** To do **
**A)** In the Flink serialization proposal, which three configuration options let users configure Pojo and Kryo serialized data classes?
**B)** Extend the Flink serialization proposal by writing the next part of its motivation, picking up after its final sentence.

Document the state by adding a label to the FLIP page with one of "discussion", "accepted", "released", "rejected".

Discussion threadhttps://lists.apache.org/thread/m67s4qfrh660lktpq7yqf9docvvf5o9l
Vote threadhttps://lists.apache.org/thread/2xmcxs67xxzwool554fglrnklyvw348h
JIRA

Unable to render Jira issues macro, execution error.

Release<Flink Version>

Please keep the discussion on the mailing list rather than commenting on the wiki (wiki discussions get unwieldy fast).

Motivation

Flink supports different serializers such as Java basic types, Pojo , and Kryo . When developing Flink jobs, users can register custom data types and serializers through StreamExecutionEnvironment  and ExecutionConfig , and can also configure Pojo  and Kryo  serialized data classes through the three configuration options as pipeline.default.kryo-serializers , pipeline.registered-kryo-types , and pipeline.registered-pojo-types. Flink jobs will look up and create corresponding serializers for each data type based on the data types and registered serializers, and there are mainly the following issues:

1) Users register data types and serializers through hard codes, they need to modify the coeds when upgrading job version which cannot be simply achieved through configuration. As mentioned in the document [1], we'd like to unify job relevant settings into the configuration file.

** Given material **
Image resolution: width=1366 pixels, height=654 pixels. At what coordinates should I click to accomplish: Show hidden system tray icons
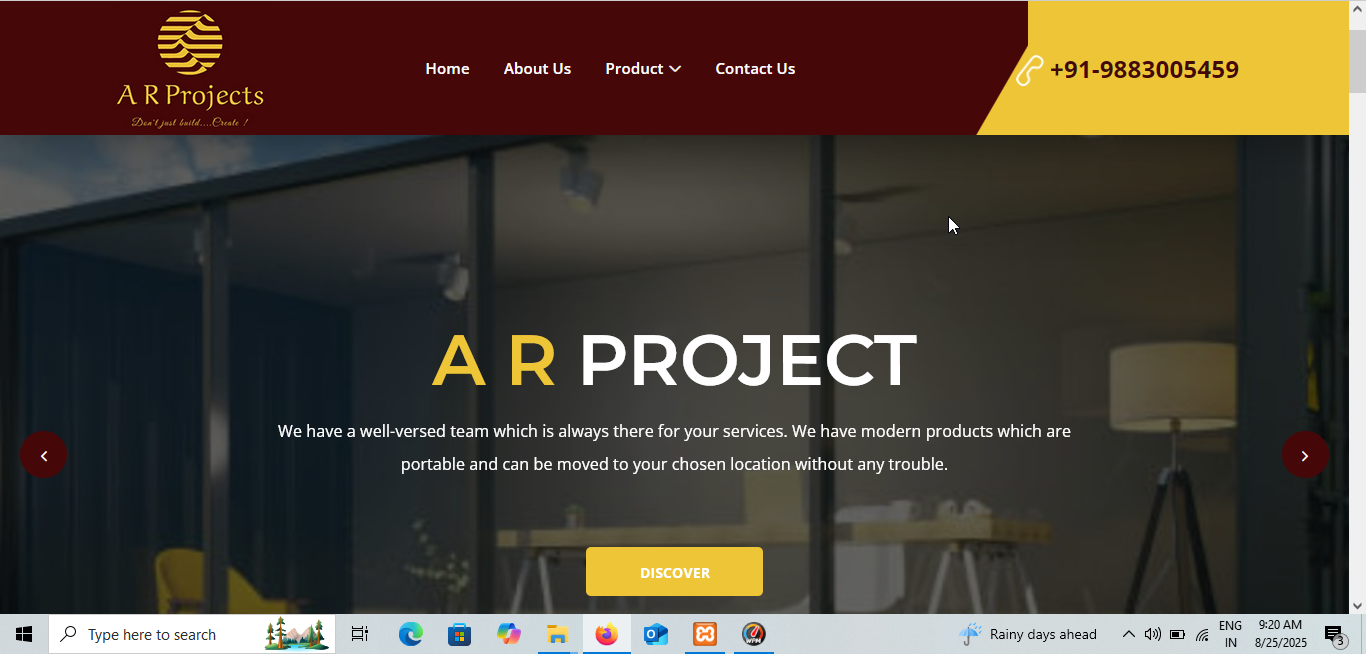pyautogui.click(x=1128, y=634)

** Expected responses **
**A)** pipeline.default.kryo-serializers, pipeline.registered-kryo-types, and pipeline.registered-pojo-types

**B)**
2) Currently serializer configuration capabilities are not equal to API. Three options are provided to configure data types and serializers, but custom serializers are not supported. At the same time, there are priority issues among the three configuration items. If users configure a data type in all these options, it will cause conflicts.

3) Kryo serializer compatibility issues. Users can create custom data types in Flink jobs, Flink will choose the corresponding serializer. If no serializer is found, the Kryo serializer will be used. Using the Kryo serializer has the following issues

a) Different Kryo versions have compatibility issues, resulting in incompatibility between the old and new versions of jobs when Flink upgrades the JVM or Kryo version.

b) The issues of schema evolution in state, such as adding or removing columns for the state, and the new job cannot recover from the original state when it uses Kryo serializer.

Flink has options to turn on/off Kryo  serializer and configure Kryo / Pojo serializers, this FLIP wound like to improve serialization configuration and usage in Flink based on that.

1) Configuration for customized serializer. Flink supports @TypeInfo annotation and TypeInfoFactory to create customized serializers for user defined data refer to doc [2]. This FLIP proposes to configure customized serializers in configuration and users can update them for jobs without modifying any codes.

2) Provide uniform configuration for Kryo , Pojo and customized serializer. Flink now configures serializers for Kryo and Pojo in different options, they can be combined with customized serializers in one option which will simplify the usage for users and fix the priority issues for the same data type in different options.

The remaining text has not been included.